» Task details: Bring together copies of the lines in the data below that contain the word "star".

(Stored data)
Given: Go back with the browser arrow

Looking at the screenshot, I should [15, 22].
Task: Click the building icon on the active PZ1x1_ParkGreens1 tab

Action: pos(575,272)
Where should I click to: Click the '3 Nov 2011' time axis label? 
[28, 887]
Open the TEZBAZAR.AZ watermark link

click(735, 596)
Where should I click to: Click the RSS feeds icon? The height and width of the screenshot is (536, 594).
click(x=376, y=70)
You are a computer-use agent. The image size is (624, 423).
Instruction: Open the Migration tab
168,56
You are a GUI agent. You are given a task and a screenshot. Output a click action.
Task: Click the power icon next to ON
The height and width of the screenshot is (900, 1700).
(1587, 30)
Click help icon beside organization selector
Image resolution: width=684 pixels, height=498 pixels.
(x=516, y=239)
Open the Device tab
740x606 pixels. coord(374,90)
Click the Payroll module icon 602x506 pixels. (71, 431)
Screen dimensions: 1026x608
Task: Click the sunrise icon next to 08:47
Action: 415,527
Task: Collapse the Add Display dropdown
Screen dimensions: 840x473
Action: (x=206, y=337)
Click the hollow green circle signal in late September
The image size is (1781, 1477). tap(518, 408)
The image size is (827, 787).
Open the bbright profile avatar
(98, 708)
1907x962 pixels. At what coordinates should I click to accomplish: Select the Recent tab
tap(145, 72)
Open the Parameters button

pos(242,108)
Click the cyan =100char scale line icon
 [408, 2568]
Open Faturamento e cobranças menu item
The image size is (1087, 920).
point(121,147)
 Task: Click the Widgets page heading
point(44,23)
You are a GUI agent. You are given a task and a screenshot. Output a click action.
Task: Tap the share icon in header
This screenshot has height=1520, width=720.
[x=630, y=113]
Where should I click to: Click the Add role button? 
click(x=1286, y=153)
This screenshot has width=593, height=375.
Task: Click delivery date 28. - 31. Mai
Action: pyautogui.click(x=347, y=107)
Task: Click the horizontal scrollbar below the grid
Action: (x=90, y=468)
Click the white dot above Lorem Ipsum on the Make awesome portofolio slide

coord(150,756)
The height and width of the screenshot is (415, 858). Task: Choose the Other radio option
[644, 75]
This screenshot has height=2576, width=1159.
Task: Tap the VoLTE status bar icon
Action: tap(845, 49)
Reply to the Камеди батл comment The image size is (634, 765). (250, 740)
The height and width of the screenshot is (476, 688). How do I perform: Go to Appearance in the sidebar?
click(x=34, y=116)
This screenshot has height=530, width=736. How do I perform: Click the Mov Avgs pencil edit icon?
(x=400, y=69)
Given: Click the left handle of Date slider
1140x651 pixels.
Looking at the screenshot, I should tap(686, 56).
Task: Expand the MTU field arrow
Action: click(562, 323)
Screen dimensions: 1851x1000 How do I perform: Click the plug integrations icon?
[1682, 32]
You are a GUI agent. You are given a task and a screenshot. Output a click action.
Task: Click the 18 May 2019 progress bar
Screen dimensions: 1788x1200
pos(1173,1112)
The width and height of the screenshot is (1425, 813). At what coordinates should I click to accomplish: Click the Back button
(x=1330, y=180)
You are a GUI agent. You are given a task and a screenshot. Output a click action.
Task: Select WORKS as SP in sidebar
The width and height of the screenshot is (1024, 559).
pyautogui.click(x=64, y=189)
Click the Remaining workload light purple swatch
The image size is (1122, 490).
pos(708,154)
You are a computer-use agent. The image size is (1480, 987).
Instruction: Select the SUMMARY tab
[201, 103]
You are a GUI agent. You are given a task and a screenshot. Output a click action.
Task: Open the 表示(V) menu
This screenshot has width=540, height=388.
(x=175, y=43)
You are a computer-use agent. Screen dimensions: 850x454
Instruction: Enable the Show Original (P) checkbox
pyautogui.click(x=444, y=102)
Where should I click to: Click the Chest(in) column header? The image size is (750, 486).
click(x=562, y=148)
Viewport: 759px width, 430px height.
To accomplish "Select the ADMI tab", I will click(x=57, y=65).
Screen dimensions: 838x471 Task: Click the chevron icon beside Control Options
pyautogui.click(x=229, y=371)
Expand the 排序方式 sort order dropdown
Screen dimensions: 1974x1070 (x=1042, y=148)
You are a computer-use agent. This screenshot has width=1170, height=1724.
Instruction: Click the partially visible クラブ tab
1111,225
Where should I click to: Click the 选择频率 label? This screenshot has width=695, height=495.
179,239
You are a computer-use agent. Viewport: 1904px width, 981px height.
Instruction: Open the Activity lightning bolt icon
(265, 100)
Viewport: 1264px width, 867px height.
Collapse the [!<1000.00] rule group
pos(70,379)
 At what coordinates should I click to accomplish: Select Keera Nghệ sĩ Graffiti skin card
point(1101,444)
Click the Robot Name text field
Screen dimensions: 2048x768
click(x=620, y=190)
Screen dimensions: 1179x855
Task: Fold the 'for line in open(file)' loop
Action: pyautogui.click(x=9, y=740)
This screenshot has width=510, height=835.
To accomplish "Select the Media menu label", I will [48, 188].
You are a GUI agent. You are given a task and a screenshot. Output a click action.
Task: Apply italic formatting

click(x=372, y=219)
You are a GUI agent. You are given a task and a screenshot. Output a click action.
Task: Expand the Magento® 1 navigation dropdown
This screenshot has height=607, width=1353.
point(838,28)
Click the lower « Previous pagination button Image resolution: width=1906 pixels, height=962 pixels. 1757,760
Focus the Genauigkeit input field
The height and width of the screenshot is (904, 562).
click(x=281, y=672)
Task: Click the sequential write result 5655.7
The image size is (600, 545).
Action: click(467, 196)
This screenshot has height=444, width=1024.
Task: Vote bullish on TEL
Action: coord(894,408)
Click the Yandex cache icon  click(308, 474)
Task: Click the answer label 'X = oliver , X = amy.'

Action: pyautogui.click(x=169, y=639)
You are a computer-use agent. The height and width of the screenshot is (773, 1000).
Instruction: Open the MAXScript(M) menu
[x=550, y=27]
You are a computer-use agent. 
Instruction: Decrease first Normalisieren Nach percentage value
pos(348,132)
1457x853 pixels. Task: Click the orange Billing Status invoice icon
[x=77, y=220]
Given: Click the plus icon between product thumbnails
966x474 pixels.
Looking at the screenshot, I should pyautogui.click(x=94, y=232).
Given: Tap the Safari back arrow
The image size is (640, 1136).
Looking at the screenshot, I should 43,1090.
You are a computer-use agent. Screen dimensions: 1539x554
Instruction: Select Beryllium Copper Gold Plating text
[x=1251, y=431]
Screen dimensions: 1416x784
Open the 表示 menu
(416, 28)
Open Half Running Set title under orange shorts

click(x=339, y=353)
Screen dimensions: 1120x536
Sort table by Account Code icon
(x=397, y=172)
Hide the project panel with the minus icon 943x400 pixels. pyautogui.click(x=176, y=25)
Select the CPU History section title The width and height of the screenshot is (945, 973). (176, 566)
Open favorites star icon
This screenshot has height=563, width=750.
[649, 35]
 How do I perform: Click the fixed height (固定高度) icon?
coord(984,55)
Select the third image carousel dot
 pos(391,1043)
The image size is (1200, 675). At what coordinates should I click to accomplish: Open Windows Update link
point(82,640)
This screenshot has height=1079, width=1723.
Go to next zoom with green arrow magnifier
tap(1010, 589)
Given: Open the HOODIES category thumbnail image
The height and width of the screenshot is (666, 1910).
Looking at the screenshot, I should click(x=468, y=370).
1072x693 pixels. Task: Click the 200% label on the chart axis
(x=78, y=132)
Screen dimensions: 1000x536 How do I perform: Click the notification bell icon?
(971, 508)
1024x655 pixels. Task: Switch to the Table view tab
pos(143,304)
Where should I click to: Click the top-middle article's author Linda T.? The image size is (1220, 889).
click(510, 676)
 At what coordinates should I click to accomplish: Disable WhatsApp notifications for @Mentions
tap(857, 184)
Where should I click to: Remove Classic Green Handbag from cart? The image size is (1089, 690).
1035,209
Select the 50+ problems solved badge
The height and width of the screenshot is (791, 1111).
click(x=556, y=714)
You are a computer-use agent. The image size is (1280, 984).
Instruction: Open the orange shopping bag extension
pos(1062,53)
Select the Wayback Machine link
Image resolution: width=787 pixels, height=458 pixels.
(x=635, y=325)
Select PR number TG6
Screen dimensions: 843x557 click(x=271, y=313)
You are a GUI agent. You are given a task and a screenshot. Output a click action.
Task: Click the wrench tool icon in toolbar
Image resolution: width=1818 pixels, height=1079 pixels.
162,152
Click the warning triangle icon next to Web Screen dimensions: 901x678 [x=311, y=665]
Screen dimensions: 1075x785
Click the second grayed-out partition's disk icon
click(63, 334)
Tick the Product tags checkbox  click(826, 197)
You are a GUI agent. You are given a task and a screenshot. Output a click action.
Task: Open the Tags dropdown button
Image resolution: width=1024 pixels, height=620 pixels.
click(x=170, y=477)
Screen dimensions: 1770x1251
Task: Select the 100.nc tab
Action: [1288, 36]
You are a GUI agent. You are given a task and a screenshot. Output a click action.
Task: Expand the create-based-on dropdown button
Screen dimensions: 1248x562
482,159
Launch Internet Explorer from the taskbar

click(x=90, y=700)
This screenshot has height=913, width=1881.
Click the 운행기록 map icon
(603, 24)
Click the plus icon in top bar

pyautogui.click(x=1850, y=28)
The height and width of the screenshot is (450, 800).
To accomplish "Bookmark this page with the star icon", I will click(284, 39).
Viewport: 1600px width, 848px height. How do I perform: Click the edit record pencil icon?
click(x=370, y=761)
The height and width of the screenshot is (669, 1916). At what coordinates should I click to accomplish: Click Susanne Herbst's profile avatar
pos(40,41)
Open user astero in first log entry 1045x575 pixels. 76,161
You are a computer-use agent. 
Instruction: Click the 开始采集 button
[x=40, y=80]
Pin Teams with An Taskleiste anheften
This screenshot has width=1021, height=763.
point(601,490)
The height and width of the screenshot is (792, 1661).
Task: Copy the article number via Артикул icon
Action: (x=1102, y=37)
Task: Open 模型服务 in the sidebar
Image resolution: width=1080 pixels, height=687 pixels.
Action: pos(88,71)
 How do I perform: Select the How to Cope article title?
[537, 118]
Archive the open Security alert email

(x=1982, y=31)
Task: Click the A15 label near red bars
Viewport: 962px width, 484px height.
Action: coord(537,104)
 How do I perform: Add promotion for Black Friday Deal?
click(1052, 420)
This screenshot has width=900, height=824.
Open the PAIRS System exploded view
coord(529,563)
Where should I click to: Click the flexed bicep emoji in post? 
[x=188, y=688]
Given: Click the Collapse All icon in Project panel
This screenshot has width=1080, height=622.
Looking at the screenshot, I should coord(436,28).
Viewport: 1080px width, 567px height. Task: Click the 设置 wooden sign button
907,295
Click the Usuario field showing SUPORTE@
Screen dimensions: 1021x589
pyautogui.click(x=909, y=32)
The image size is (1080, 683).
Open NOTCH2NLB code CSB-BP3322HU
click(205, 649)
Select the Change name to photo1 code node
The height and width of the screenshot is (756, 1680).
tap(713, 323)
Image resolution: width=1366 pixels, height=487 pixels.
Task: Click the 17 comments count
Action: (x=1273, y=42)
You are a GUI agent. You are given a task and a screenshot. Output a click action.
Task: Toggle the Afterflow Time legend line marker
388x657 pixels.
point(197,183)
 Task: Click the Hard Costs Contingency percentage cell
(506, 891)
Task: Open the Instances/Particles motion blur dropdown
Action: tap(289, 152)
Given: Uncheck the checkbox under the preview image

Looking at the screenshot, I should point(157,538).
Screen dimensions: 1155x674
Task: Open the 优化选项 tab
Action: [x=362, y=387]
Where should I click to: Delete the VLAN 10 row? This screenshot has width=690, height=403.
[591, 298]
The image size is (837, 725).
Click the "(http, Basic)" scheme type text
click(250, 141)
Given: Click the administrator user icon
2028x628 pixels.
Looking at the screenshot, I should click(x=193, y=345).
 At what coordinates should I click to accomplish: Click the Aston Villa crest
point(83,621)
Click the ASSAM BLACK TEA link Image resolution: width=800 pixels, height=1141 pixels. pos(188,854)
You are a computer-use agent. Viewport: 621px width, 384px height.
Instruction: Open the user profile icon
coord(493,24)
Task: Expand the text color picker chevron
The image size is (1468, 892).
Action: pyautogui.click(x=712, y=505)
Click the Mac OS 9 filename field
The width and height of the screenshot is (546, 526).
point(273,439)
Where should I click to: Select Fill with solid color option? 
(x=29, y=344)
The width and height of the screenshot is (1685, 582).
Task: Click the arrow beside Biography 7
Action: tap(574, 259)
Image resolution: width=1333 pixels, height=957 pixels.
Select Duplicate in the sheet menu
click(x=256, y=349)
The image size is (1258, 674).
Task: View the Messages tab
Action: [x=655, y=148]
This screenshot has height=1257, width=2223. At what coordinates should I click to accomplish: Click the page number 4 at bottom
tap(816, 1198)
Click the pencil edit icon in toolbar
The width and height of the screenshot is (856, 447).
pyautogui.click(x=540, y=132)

» Task result:
Open favorites star icon
To accomplish "Bookmark this page with the star icon", I will click(284, 39).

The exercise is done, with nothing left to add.